Note: It's worth pointing out that when we say "every vector space has a basis is equivalent to AC", we mean that these statements are equivalent over ZF (= "Zermelo-Fraenkel set theory without choice"). That is, the axiom system ZF can prove "AC iff every vector space has a basis."

The equivalence is not at all obvious! One implication is easy: using the axiom of choice to prove that every vector space has a basis.
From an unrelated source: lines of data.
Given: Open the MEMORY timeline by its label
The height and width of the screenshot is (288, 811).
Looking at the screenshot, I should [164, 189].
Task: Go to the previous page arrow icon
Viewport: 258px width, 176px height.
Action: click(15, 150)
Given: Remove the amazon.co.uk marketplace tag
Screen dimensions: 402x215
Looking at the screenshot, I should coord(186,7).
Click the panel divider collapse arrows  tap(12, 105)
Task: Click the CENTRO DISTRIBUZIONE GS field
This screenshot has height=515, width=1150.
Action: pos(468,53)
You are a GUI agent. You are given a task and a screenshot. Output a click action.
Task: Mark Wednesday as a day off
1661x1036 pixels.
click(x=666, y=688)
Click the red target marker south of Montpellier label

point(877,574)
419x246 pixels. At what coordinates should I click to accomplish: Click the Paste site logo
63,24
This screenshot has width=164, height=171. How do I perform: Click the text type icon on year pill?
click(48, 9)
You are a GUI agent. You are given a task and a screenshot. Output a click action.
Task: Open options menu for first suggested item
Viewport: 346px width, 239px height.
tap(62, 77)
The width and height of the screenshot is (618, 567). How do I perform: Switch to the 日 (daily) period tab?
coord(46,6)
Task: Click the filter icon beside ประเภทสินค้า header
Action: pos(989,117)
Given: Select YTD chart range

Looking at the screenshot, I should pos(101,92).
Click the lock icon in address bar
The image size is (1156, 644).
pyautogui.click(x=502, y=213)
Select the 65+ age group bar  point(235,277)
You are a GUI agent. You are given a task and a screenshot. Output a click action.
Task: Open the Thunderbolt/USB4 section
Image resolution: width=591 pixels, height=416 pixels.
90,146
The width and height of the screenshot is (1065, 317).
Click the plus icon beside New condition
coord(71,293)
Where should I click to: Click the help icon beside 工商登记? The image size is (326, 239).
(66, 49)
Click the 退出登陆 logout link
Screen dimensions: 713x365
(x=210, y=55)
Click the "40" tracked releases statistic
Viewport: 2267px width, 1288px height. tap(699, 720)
The other is the hard one, and was proved by Blass; see http://www.math.lsa.umich.edu/~ablass/bases-AC.pdf, which is self-contained.

Blass' construction actually proves that "every vector space has a basis" implies the axiom of multiple choice - that from any family of nonempty sets, we may find a corresponding family of finite subsets (so, not quite a choice function); over ZF this is equivalent to AC (this takes an argument, though, and in particular uses the axiom of foundation).

Very rough summary: start with a family $X_i$ of nonempty sets; without loss of generality, they're disjoint. Now look at the field $k(X)$ of rational functions over a field $k$ in the variables from $\bigcup X_i$. There is a particular subfield $K$ of $k(X)$ which Blass defines, and views $k(X)$ as a vector space over $K$. Blass then shows that a basis for $k(X)$ over $K$ yields a multiple choice function for the family $\{X_i\}$.

The reason I don't give a better summary is that the full argument is really not reducible to a soundbite - if you want to understand it, you should read the details. There are many statements whose equivalence with AC has a "simple" picture; this is one of my favorite equivalences which is intricate!